Buy those tablets in any pharmacy against motionsickness, the ones based upon gingerextracts are the best, because the dont make you tired and dizzy.

 

If you cant by them, you can try to eat Ginger, either u make candies or pure or you can brew a Gingertea beforehand.

 

try not to worry too much, most motionsickness is psychologically.

 

Keep the meals light an healthy, avoid acids and anything to upset the stomach. Crackers and water is usually nice.

Or eat nothing.

 

if you are caught seasick or feel uneasy, try fresh air and get orientation pojnts at the horizon, keep yourself busy watching stars and other vessels or so. There is not much you can do when you are sick already.

 

if you are really really sick, don't go to the shipside to trow up, unless someone to hold you is with you, most man-over-board happen because of vomiting or urinating passengers. That is no joke.

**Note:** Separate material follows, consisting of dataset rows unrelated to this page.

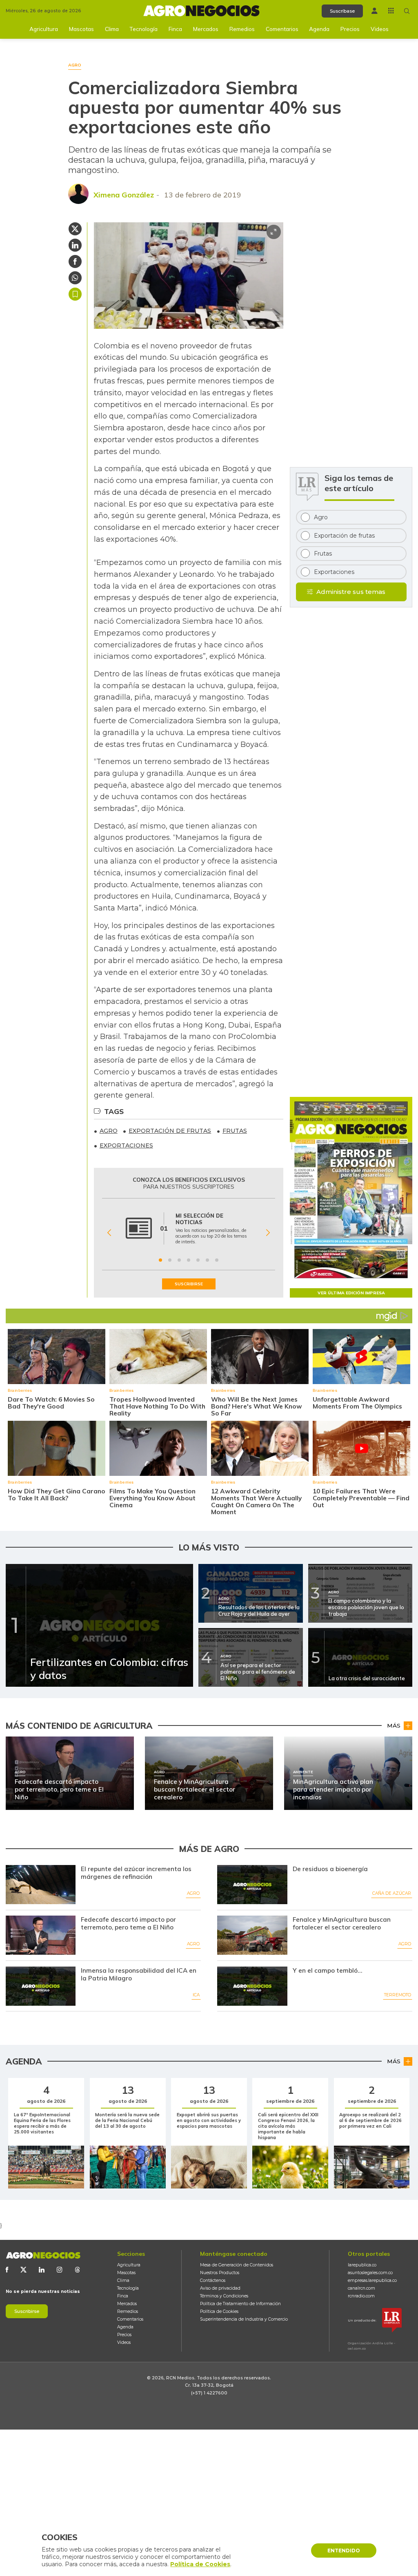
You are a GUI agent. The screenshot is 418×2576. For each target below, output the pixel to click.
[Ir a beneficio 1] (160, 1260)
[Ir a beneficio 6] (207, 1260)
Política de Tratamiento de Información (240, 2303)
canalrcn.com (361, 2288)
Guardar (75, 294)
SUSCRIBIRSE (189, 1284)
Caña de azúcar (391, 1893)
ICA (196, 1995)
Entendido (343, 2550)
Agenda (319, 28)
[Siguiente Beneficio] (268, 1232)
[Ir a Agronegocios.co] (43, 2255)
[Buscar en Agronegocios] (407, 11)
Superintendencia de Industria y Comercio (244, 2319)
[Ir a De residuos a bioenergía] (252, 1884)
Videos (380, 28)
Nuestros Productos (219, 2272)
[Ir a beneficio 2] (169, 1260)
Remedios (242, 28)
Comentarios (282, 28)
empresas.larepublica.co (372, 2280)
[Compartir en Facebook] (75, 261)
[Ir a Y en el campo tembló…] (252, 1986)
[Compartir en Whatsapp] (75, 277)
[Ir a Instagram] (59, 2270)
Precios (350, 28)
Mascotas (81, 28)
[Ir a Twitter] (23, 2270)
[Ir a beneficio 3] (179, 1260)
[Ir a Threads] (77, 2270)
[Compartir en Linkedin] (75, 245)
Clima (112, 28)
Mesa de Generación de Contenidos (236, 2265)
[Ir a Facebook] (7, 2270)
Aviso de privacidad (220, 2288)
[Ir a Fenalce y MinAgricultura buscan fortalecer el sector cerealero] (252, 1935)
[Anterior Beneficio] (109, 1232)
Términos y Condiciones (224, 2296)
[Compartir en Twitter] (75, 228)
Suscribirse (26, 2311)
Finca (175, 28)
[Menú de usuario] (374, 10)
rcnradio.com (361, 2296)
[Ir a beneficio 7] (216, 1260)
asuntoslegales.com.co (370, 2272)
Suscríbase (342, 11)
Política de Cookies (219, 2311)
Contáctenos (212, 2280)
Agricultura (43, 28)
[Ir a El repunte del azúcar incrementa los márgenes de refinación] (41, 1884)
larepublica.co (362, 2265)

Ask the crew to assist you if you have too.

 

There are a lot of other tips, such as wearing an eyepatch like a pirate, clogging up one ear and the likes, some of them worke for one, some not. But in the 21st century the pills are usually the best.

 

One example- when we travelled on the SAR004 to Palawan, all 30 Coastguard auxiliary guests took those tablets, only 2 got sick.

 

One the way back, none took the pills and 28 got sick. Weather conditions were the same

 

Little side remarks, the crew of the ship had a 50/50 rate of seasickness, so even Seaman get sick, so there is no shame in it.

The poor bastard just had no pills due to budget restrictions.